___ Raw data ___
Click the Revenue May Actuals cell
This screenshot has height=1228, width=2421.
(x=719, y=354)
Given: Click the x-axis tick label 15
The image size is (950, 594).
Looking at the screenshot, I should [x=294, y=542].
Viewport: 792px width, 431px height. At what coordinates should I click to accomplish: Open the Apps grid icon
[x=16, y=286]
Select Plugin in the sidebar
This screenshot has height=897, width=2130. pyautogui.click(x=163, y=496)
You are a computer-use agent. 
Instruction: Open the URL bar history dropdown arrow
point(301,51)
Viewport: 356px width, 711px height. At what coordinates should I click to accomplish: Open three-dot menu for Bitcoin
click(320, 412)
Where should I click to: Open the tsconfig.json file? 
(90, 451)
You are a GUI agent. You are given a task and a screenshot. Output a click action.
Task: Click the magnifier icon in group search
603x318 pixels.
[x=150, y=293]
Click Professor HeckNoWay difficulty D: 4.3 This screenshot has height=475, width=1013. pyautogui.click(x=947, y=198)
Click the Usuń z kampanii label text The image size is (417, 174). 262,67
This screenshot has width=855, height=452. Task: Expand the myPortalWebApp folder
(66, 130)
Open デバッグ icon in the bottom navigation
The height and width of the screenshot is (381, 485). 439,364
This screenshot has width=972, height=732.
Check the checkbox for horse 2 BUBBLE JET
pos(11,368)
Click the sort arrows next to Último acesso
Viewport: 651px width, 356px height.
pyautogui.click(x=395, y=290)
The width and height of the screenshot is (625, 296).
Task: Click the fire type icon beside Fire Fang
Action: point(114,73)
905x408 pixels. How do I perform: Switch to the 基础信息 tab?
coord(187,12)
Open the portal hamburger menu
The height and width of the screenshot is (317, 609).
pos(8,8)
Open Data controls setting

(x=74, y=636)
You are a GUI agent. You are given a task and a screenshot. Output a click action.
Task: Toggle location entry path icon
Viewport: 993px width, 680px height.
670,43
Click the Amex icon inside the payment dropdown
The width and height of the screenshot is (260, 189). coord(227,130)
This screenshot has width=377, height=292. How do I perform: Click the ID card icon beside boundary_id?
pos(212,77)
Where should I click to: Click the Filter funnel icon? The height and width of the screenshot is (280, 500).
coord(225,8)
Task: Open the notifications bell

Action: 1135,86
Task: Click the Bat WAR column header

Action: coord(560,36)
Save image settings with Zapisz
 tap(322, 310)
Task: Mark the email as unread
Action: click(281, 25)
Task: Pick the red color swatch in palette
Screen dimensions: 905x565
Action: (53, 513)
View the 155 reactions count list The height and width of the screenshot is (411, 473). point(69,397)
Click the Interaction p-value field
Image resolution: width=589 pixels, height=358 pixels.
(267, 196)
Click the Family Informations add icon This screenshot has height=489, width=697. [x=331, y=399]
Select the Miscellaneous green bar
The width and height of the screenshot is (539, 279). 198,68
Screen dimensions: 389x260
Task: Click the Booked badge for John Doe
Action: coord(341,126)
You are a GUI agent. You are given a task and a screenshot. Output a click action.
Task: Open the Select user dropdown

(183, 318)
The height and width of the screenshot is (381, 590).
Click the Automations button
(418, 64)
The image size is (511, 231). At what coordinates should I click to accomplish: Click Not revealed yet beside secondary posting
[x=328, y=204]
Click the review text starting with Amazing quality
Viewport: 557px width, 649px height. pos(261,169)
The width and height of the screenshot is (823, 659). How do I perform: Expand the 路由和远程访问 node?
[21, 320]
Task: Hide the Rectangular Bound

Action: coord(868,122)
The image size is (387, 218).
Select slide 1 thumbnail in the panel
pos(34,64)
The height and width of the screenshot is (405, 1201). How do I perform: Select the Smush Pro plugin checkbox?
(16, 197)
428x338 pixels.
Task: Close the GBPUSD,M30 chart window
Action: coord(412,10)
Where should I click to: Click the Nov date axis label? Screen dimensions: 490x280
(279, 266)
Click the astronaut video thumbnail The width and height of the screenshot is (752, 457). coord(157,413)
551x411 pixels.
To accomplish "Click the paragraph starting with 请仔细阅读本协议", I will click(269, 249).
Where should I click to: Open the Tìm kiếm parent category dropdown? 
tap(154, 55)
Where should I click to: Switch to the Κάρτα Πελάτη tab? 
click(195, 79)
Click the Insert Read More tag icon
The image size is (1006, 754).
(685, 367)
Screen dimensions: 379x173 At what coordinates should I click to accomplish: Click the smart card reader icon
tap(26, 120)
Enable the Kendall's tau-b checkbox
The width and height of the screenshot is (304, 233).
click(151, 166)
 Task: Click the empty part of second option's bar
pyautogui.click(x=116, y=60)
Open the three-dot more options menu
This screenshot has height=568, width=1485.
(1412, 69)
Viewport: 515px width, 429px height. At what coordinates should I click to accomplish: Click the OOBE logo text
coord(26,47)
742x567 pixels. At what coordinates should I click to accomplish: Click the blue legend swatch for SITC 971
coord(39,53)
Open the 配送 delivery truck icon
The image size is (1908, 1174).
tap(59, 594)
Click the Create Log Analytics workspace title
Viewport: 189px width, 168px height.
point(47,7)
___
• Task objective: Could you quote the listing verbatim, from the line containing "Given: Click the x-axis tick label 15" through the line containing "pos(11,368)"?

• Response to this task:
Given: Click the x-axis tick label 15
The image size is (950, 594).
Looking at the screenshot, I should [x=294, y=542].
Viewport: 792px width, 431px height. At what coordinates should I click to accomplish: Open the Apps grid icon
[x=16, y=286]
Select Plugin in the sidebar
This screenshot has height=897, width=2130. pyautogui.click(x=163, y=496)
You are a computer-use agent. 
Instruction: Open the URL bar history dropdown arrow
point(301,51)
Viewport: 356px width, 711px height. At what coordinates should I click to accomplish: Open three-dot menu for Bitcoin
click(320, 412)
Where should I click to: Open the tsconfig.json file? 
(90, 451)
You are a GUI agent. You are given a task and a screenshot. Output a click action.
Task: Click the magnifier icon in group search
603x318 pixels.
[x=150, y=293]
Click Professor HeckNoWay difficulty D: 4.3 This screenshot has height=475, width=1013. pyautogui.click(x=947, y=198)
Click the Usuń z kampanii label text The image size is (417, 174). 262,67
This screenshot has width=855, height=452. Task: Expand the myPortalWebApp folder
(66, 130)
Open デバッグ icon in the bottom navigation
The height and width of the screenshot is (381, 485). 439,364
This screenshot has width=972, height=732.
Check the checkbox for horse 2 BUBBLE JET
pos(11,368)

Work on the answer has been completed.